• Text provided
__________________________________________________

It’s been a hectic few months, so Ann and I are going to take a few weeks off to enjoy the holiday season, but we’ll be back on January 5th. Happy holidays to all!

Photo credit: AJC ajcann.wordpress.com

Forensic Case Files: 74 Years Later, the Dead of Pearl Harbor Come Home

Between June 8th and November 9th, 2015, the United States Defense POW/MIA Accounting Agency (DPAA) exhumed sixty-one caskets from forty-five grave sites at the National Memorial Cemetery of the Pacific in Honolulu. This action is part of a current effort to identify the hundreds of lost sailors from the USS Oklahoma, sunk on December 7, 1941, during the surprise Japanese raid that catapulted the U.S. into the Second World War. Four hundred and twenty-nine men from the Oklahoma were lost that day, but only thirty-five were identified in the years following the attack. The DPAA hopes to use modern forensic methods to identify the lost and return them to their families.

The Oklahoma boasted a crew of 1,300 on that sunny Sunday morning when planes appeared high above at 7:55 a.m. As the air raid siren screamed, men ran for the anti-aircraft batteries. But before they could make an attempt to bring down any of the incoming planes, the Oklahoma was hit by three torpedoes on the port side. The ship immediately started to list, but was then struck by another five torpedoes at 8:00 a.m. Due to the shifting position of the ship, several of the five torpedoes struck above the armor line, creating significant damage. A final torpedo hit at 8:06 a.m. as the ship continued to roll. The vessel completely capsized within twelve minutes of the first torpedo strike. Due to the speed of the attack and the considerable damage, hundreds of men were trapped inside the ship. Up top, many jumped overboard as the ship went down, while, inside, others attempted to escape through tiny portholes. However, the majority of the men trapped within the hull drowned.

__________________________________________________

Continue the USS Oklahoma text from its last sentence.

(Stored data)
__________________________________________________

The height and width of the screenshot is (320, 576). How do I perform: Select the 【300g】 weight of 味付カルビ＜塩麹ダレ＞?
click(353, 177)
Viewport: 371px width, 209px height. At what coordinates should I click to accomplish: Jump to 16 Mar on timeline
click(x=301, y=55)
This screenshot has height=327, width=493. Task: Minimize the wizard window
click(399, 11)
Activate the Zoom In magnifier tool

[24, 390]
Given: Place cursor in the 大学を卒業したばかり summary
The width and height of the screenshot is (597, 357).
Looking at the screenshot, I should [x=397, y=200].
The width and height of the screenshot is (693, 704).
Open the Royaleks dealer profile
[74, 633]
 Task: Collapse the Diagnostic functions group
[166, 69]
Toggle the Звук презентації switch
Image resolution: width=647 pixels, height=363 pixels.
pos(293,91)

__________________________________________________

• Expected answer
Following their recovery in 1943, these men were buried in various cemeteries around Hawaii.  Later, in 1949, following the first laboratory attempt at identification, the dead sailors were moved to the National Memorial Cemetery of the Pacific.

Today, many of their remains have been exhumed and lie in the DPAA lab awaiting identification through modern means. Some may be identified by dental records, still more by DNA analysis, a tool unavailable decades ago. The bones are weathered, both by months or years in oil-saturated seawater before recovery from the Oklahoma, followed by burial in Hawaiian graves. Years-long interment in Pearl Harbor reduced the bodies to mere bones, and the remains of men who died in close quarters became co-mingled. However, worse, due to an assumption in the lab during the initial unsuccessful attempts at identification that re-internment would be in a mass grave, individuals were separated and their skeletal elements grouped by type (all the skulls in one area, etc.). When the lab workers were informed that the sailors were to be buried individually and were told to reassemble the remains, they were unable to do so. As a result, a single exhumed casket can contain the remains of up to ninety-five individuals. So the task of identification will now be a considerable challenge. Modern day forensic anthropologists hope to reassemble as many sets of remains as possible; DNA will accomplish the rest.

The DPAA hopes to bring home the missing and to bring closure to families, some of who lost two or even three sons who all served on the Oklahoma. So far, seven positive identifications have been made, but family notification is still forthcoming, so no names have been released yet. It is expected the project will take five years to complete, but the agency is hopeful that a minimum of 80% of the sailors will be successfully identified.